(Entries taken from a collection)
-*-*-

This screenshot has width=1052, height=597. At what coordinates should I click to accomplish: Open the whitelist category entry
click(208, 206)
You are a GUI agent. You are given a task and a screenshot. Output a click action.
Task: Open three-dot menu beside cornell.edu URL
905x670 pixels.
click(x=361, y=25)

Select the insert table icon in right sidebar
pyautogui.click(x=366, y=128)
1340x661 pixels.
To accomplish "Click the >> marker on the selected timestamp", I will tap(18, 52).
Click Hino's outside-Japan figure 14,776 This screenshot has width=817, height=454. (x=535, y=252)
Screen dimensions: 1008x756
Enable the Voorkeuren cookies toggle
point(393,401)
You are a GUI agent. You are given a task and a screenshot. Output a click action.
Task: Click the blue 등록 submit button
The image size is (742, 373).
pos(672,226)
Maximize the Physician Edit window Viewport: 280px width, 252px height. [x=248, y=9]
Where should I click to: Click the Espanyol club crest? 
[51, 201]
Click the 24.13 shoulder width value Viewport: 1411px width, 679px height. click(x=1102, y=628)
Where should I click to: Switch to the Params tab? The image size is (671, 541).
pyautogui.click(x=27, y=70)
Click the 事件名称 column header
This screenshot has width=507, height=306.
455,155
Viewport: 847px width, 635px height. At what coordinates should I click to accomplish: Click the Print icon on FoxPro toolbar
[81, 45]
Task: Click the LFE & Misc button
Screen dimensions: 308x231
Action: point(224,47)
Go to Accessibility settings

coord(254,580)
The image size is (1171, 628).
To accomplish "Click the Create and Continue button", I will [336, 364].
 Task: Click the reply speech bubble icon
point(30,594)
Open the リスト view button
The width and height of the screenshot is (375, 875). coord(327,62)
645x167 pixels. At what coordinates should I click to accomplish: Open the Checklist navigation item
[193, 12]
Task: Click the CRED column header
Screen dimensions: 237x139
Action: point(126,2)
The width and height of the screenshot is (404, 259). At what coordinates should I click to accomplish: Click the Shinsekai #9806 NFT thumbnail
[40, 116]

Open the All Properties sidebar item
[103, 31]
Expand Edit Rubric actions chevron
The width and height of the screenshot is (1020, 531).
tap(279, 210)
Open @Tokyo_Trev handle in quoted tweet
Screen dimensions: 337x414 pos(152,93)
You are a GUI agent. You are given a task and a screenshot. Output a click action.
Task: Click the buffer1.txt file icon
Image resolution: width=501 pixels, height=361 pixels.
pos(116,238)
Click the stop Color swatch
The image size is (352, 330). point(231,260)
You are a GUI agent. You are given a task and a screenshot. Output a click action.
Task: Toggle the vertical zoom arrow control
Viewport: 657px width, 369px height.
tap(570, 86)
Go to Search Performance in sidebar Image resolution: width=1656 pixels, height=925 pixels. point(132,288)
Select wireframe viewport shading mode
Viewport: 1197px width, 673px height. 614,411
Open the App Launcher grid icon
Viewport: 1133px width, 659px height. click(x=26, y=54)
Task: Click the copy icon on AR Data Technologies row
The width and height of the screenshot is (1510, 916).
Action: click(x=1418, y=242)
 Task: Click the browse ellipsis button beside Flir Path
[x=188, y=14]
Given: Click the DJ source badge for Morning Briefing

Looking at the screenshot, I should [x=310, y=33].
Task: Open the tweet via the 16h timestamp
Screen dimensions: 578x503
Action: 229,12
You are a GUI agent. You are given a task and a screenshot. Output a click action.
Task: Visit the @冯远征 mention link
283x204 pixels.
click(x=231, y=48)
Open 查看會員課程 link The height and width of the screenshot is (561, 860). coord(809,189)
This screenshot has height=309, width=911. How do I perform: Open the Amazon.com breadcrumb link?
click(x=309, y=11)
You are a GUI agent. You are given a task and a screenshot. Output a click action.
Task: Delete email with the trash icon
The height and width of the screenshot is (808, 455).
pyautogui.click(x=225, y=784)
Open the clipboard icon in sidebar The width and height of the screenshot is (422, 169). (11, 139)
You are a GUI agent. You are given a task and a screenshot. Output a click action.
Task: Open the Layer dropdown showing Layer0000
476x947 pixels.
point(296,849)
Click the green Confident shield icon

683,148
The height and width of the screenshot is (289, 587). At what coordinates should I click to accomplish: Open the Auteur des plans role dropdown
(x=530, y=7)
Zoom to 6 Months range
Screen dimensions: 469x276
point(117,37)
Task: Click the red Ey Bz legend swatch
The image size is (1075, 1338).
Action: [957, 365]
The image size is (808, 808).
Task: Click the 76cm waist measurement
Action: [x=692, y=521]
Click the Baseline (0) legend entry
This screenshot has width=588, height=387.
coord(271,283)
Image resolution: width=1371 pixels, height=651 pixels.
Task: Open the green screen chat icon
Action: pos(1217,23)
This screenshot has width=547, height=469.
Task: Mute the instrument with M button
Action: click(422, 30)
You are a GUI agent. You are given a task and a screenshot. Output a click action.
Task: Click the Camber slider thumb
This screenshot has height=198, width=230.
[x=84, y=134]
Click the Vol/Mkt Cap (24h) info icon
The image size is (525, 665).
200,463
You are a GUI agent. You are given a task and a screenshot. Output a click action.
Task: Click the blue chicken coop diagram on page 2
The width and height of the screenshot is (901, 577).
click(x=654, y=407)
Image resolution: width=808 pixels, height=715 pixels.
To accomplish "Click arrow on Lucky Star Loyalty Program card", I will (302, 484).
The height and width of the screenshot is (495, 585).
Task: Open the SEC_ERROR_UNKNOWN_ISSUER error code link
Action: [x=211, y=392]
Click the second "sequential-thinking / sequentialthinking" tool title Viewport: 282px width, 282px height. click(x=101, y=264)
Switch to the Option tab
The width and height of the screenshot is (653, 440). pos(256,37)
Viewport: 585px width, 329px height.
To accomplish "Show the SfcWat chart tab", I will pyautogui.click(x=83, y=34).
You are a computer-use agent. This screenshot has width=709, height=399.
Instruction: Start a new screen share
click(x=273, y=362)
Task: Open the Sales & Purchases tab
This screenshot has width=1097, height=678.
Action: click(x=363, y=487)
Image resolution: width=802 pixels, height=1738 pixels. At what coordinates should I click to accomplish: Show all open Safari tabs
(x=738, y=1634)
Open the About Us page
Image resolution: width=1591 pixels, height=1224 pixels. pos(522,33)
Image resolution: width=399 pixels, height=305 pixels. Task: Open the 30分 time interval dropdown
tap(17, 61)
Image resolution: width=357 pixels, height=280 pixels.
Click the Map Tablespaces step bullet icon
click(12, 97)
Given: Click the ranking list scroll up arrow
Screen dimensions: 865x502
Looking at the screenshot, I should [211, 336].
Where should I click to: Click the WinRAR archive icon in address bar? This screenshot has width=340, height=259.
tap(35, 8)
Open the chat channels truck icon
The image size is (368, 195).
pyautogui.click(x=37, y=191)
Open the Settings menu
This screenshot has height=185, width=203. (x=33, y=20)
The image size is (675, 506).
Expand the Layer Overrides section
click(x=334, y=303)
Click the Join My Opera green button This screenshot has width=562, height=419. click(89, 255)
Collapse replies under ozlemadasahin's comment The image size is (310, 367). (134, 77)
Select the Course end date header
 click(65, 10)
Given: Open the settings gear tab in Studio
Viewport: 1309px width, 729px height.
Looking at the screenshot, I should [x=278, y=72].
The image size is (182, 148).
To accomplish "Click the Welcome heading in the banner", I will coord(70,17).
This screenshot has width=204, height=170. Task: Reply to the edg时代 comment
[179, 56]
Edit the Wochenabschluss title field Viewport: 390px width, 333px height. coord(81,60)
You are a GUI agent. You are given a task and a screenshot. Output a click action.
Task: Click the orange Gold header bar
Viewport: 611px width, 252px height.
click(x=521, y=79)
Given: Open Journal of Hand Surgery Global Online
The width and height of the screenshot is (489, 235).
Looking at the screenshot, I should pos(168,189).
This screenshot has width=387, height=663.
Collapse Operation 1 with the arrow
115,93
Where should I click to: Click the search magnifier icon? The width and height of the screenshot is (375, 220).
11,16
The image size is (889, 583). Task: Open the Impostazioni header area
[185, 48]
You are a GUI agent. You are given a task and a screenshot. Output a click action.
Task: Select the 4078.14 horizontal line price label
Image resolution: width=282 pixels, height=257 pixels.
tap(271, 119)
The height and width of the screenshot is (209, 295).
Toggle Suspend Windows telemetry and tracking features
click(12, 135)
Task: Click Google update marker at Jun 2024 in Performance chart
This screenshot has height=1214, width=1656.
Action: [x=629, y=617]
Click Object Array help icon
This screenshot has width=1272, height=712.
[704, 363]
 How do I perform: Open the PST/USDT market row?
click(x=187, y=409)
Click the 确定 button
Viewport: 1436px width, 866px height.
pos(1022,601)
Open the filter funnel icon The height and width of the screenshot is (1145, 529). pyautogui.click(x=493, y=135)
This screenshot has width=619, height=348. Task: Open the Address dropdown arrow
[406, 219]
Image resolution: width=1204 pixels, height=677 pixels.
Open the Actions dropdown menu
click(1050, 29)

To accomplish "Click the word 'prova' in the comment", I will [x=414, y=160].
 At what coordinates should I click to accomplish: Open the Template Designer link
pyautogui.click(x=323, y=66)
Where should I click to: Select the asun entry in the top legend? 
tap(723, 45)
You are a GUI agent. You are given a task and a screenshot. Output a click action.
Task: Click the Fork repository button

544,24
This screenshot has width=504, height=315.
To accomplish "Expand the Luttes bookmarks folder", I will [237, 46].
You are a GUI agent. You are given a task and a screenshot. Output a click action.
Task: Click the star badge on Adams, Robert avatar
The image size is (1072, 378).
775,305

-*-*-

▶ _WHAT YOU HAVE TO DO_
Your answer should be the lines above, from the line containing "Task: Click the Camber slider thumb" up to and including the line containing "Task: Open the Sales & Purchases tab", reproduced exactly and with nothing else.

▶ _REPLY_
Task: Click the Camber slider thumb
This screenshot has height=198, width=230.
[x=84, y=134]
Click the Vol/Mkt Cap (24h) info icon
The image size is (525, 665).
200,463
You are a GUI agent. You are given a task and a screenshot. Output a click action.
Task: Click the blue chicken coop diagram on page 2
The width and height of the screenshot is (901, 577).
click(x=654, y=407)
Image resolution: width=808 pixels, height=715 pixels.
To accomplish "Click arrow on Lucky Star Loyalty Program card", I will (302, 484).
The height and width of the screenshot is (495, 585).
Task: Open the SEC_ERROR_UNKNOWN_ISSUER error code link
Action: [x=211, y=392]
Click the second "sequential-thinking / sequentialthinking" tool title Viewport: 282px width, 282px height. click(x=101, y=264)
Switch to the Option tab
The width and height of the screenshot is (653, 440). pos(256,37)
Viewport: 585px width, 329px height.
To accomplish "Show the SfcWat chart tab", I will pyautogui.click(x=83, y=34).
You are a computer-use agent. This screenshot has width=709, height=399.
Instruction: Start a new screen share
click(x=273, y=362)
Task: Open the Sales & Purchases tab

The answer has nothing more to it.